If the possibility of adverse health and non-health consequences of broad-based NPIs had been more adequately recognised at the outset, their effects might have been mitigated through suitable policy design and complementary measures. ‘Smart policies’ can help to reconcile various goals, limiting damage to population health from COVID-19 while addressing other health concerns, including those directly or indirectly dependent on economic and social activity. To take one example, a ‘protective belt’ can be created around nursing homes, in which there has been disproportionate mortality in many countries, through frequent testing and support of personnel so that they can minimise commuting and broader social contacts.32 There is little evidence that such possibilities for more focused protective approaches were seriously considered in most countries, despite the knowledge having been present very early on that the elderly were particularly vulnerable table 1).18 Many of the measures implemented worldwide appear to have been sweeping in nature.33
This may have been in part due to the paucity of options presented to policymakers by experts: NPIs such as wholesale closures of schools and workplaces, which neglected other options such as widespread testing or mask wearing, which had already been adopted in some countries, as well as the more targeted possibilities just discussed table 2.18 The epidemiological studies that were used most prominently to guide policy appear to have taken no account whatever of the potential impact of the NPIs proposed on non-coronavirus-related health consequences.18
The importance given to addressing a specific threat to health and the appropriate trade-offs to be made between such threats depend within the APHP not only on values but also on empirical facts, for example concerning the social and demographic profile of a society. For instance, the APHP recommends that lesser weight be given to diseases that affect the elderly disproportionately in regions with a lower share of elderly in the population. The proportion of the population over 65 is 20% in Europe, it is 16% in North America and it is 11% in East Asia. In contrast, the proportion of the population over 65 is around 3% in sub-Saharan Africa, 6% in South Asia and 5% in the Middle East and North Africa.34
The APHP necessarily must derive from these sizeable differences conclusions that vary according to world region as to the effort to be expended on averting different threats to health. The WHO, despite its own embrace of the APHP in recent years, does not appear, to the best of our knowledge, to have given any attention to this point in its recommendations for the response to COVID-19 globally.

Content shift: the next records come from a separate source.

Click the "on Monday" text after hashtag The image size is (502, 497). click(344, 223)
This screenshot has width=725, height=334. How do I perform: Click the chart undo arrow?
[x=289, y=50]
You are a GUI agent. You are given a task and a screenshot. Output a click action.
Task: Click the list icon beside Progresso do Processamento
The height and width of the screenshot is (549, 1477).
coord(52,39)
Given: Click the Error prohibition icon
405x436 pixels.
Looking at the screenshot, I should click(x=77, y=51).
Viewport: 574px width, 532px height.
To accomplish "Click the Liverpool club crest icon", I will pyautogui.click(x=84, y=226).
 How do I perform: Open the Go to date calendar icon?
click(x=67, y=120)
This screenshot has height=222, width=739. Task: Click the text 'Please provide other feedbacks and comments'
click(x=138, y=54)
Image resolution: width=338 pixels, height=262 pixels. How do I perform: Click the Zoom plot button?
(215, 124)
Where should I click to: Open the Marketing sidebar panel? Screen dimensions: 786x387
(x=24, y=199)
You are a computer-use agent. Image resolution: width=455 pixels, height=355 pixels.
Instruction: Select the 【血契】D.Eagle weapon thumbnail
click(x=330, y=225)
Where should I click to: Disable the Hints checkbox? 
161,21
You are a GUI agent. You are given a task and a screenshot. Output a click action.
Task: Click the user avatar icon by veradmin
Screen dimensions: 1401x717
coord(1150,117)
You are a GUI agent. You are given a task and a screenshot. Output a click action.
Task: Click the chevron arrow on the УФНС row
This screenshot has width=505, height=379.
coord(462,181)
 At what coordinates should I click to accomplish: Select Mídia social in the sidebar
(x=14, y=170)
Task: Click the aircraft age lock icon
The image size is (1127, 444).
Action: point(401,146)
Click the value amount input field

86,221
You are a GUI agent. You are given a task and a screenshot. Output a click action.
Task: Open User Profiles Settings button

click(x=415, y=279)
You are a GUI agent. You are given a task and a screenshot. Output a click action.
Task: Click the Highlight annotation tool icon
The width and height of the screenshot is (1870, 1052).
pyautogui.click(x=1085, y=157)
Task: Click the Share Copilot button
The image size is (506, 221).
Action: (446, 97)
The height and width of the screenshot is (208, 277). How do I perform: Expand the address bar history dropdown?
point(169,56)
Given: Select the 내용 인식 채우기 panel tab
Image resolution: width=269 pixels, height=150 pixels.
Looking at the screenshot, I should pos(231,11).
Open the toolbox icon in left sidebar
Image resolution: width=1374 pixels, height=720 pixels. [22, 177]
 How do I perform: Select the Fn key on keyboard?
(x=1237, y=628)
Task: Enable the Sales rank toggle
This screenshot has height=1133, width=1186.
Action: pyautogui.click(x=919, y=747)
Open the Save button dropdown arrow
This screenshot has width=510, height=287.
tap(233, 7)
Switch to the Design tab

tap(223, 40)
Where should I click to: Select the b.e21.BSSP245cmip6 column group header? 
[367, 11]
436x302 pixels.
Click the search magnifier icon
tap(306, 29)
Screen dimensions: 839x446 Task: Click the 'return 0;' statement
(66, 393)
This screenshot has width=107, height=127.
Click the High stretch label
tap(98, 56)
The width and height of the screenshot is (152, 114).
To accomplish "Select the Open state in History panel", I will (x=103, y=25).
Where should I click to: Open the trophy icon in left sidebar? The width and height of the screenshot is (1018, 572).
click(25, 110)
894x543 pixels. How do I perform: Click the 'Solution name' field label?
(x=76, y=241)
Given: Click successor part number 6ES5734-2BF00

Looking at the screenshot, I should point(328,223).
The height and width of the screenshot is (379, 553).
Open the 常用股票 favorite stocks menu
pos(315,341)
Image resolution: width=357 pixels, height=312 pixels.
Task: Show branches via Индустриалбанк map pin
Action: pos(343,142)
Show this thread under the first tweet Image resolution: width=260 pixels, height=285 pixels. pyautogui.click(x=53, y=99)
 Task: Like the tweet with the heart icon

The possible adverse distributional consequences of ‘lockdowns’ and other broad and untargeted policies, in terms of their effects on the already poor, the already unhealthy or both, raise additional concerns not taken into account of by the APHP in its standard version (which merely adds life years across persons, indifferent to who those persons are). The cost being borne, whether in terms of direct and uncompensated economic losses, or in terms of ultimate health consequences, is not merely an abstract cost for ‘society’ but involves specific, perhaps great or greater, sacrifices for particular persons.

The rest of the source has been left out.